There are few constants in American foreign policy. One of them is deference to UNRWA, the internationally funded welfare agency for Palestinians.
This organization is implicated in terrorism. The news that Fateh Sherif Abu el-Amin, head of UNRWA’s teachers union in Lebanon and Hamas liaison to Hezbollah, was killed in an Israeli airstrike in Beirut, is just the latest example.
As we approach the anniversary of Hamas’ horrific Oct. 7 massacre, things have gone from bad to worse. In an official document filed in a U.S. court, the UN — with support from the Department of Justice — has argued that UNRWA employees involved in 10/7 enjoy absolute immunity from prosecution, and the lawsuit should be dismissed.”
The U.S. has long followed the international community in placing UNRWA in a different and higher category, with untouchable funding, unvettable employees, and senior managers who illegally lobby in the U.S. for support. Now it argues that actual murderers should be immune from prosecution.
The U.S. has defined Hamas as a Foreign Terrorist Organization since Oct. 8, 1997. The Department of Justice’s new assertion that UNRWA employees have “absolute immunity” violates common sense and elevates international organizations above American law.
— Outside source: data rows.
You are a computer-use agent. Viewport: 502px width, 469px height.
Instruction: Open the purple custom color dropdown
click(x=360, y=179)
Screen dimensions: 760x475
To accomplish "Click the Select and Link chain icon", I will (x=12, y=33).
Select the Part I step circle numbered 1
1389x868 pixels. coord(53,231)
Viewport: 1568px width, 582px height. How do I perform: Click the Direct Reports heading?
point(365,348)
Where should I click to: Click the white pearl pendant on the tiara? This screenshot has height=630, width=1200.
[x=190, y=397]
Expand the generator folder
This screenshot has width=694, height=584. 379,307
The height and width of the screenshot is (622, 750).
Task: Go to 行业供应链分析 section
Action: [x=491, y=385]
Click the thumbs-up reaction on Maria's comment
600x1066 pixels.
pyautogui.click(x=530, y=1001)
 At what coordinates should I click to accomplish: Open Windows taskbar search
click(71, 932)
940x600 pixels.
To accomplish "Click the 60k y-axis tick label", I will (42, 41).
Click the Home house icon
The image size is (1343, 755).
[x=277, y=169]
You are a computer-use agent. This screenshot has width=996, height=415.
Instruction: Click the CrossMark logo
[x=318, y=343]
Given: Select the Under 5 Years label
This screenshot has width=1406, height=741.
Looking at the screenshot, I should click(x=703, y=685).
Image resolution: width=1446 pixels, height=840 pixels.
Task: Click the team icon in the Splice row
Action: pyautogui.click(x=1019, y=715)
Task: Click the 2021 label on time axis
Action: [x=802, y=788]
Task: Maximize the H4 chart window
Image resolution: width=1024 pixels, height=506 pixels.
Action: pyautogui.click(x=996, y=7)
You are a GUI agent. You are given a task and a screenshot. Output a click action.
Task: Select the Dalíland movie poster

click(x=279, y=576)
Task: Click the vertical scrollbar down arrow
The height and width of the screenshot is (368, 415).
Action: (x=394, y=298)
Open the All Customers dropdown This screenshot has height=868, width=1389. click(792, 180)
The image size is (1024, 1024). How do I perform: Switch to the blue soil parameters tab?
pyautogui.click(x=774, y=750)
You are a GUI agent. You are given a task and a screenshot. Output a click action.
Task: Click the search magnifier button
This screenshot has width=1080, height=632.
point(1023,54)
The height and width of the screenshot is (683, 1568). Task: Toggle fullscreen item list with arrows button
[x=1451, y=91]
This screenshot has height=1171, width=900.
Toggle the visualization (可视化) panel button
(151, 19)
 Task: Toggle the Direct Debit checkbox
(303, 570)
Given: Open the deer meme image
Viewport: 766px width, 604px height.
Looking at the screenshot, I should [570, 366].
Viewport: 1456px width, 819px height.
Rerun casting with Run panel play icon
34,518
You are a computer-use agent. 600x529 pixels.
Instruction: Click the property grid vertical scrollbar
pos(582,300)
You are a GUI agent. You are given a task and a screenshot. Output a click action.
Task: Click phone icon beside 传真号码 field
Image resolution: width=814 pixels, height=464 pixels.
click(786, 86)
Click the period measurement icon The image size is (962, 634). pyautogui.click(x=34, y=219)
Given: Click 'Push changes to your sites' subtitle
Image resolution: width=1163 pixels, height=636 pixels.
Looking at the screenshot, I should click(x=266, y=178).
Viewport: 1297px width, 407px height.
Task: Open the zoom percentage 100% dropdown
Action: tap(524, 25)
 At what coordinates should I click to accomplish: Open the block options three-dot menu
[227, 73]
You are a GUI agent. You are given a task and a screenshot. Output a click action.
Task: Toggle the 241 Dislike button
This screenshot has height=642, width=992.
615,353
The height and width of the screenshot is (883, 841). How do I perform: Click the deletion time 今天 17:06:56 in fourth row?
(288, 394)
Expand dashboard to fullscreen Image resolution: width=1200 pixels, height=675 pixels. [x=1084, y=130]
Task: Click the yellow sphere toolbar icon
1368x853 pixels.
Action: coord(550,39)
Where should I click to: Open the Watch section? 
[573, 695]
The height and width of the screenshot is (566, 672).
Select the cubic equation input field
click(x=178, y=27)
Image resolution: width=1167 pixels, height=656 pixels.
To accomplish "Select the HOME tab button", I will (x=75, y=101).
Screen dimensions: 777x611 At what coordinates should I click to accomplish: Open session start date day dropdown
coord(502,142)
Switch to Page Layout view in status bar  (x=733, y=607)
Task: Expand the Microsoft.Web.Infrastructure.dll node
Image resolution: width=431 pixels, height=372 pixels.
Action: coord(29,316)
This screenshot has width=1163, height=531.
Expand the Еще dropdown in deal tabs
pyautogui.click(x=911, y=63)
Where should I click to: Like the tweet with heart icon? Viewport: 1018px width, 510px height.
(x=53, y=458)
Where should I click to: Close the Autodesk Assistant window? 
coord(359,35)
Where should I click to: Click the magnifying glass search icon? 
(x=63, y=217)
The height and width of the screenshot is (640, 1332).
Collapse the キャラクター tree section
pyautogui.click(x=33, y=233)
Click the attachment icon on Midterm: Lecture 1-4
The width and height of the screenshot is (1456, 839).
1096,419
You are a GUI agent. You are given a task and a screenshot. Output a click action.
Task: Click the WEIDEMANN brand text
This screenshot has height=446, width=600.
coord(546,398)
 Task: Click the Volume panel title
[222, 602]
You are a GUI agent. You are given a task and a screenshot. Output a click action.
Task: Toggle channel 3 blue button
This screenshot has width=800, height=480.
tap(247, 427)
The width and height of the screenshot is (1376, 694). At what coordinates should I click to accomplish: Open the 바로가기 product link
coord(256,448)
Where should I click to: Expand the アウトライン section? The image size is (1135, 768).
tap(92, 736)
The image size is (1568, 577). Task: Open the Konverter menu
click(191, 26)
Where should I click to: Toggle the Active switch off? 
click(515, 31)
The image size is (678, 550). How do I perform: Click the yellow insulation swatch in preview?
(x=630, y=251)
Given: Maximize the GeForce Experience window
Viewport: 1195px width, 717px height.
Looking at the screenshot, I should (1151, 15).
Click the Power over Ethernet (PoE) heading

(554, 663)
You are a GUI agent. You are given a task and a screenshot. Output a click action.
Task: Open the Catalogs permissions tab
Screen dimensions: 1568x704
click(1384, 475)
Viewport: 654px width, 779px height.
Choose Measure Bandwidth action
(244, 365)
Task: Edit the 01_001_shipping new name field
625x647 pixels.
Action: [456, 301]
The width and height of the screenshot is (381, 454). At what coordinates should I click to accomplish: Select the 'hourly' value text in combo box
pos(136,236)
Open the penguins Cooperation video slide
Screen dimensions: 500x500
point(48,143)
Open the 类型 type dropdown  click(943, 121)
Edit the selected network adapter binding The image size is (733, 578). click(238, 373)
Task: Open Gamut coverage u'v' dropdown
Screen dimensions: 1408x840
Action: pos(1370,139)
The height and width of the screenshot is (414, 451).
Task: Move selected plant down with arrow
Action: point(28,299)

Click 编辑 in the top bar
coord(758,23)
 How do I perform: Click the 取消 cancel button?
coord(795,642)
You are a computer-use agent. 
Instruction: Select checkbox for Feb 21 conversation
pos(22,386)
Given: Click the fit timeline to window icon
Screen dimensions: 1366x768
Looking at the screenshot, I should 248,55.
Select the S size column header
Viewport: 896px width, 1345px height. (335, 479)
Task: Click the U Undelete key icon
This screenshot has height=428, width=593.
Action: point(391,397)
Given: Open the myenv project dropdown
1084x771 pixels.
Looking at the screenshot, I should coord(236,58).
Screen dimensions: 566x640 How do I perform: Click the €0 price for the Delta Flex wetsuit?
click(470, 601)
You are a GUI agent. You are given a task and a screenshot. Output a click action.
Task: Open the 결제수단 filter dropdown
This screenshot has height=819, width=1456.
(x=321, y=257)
Since the 1960s American lawmakers have focused on UNRWA’s relationship with terrorism. Section 301(c) of the 1961 Foreign Assistance Act stated “No contributions by the United States shall be made to the United Nations Relief and Works Agency for Palestine Refugees in the Near East except on the condition that the United Nations Relief and Works Agency take all possible measures to assure that no part of the United States contribution shall be used to furnish assistance to any refugee who is receiving military training as a member of the so-called Palestine Liberation Army or any other guerrilla type organization or who has engaged in any act of terrorism.”
DOJ decided to ignore the will of Congress and the Biden administration has also decided to follow Europe and refund UNRWA.
The same old lines about UNRWA’s indispensability are being repeated. National Security Council spokesperson John Kirby claims that “in light of the fact that there is still an ongoing crisis in Gaza and the essential role that UNRWA does play in the distribution of life-saving assistance, we continue to support funding for UNRWA, with appropriate safeguards, with transparency measures built in and with accountability also baked into that.”
The same old call for transparency has been made many times before, when Hamas members employed by UNRWA were inciting violence, hiding rockets in schools, twice, and when the organization was found to be promoting antisemitism in textbooks.
UNRWA’s ties to terror go back decades, as do denials. Despite wiring running through the floor of UNRWA’s headquarters to a Hamas server farm below the building, or when the headquarters’ parking lot collapsed in 2014 as a result of Hamas’ underground construction, Commissioner-General Philippe Lazzarini claimed to be unaware that Hamas was responsible. UNRWA “strongly and unequivocally” condemned the unnamed “group or groups responsible for this flagrant violation of the inviolability of its premises under international law.”
This was a lie. Worse yet, now Secretary General Antonio Guterres gallingly admits “of course there are tunnels below the premises of UNRWA.”
Everyone in UNRWA knew and lied, just as everyone in Gaza knew that Hamas was constructing a 500-kilometer tunnel network that diverted construction materials and goods from international aid. The international community, through UNRWA, funded a vast portion of Hamas operations by freeing it to focus on terrorism rather than health and education.
Lies and corruption were built into UNRWA from the very beginning. The organization’s ever-expanding missions revolved around the slippery term “rehabilitation” and its unilateral redefinition of “refugee” to include all Palestinians and their descendants, meant that it was going to be corrupted for local gain and would play along for its survival. It kept Palestinians in stasis, inculcating a perpetual victimhood mentality.
What comes the day after in Gaza remains unclear, but UNRWA, cannot be a part of the solution. UNRWA’s ethos of entitlement and the Palestinian identity as permanent refugees — pending the destruction of Israel — cannot continue.
A concrete step to ending the war is to end UNRWA. An important first step is demanding that Hamas murderers in UNRWA’s ranks be punished as the war criminals they are.
Romirowsky is the executive director of Scholars for Peace in the Middle East (SPME) and the Association for the Study of the Middle East and Africa (ASMEA). Joffe is the director of strategic initiatives for ASMEA.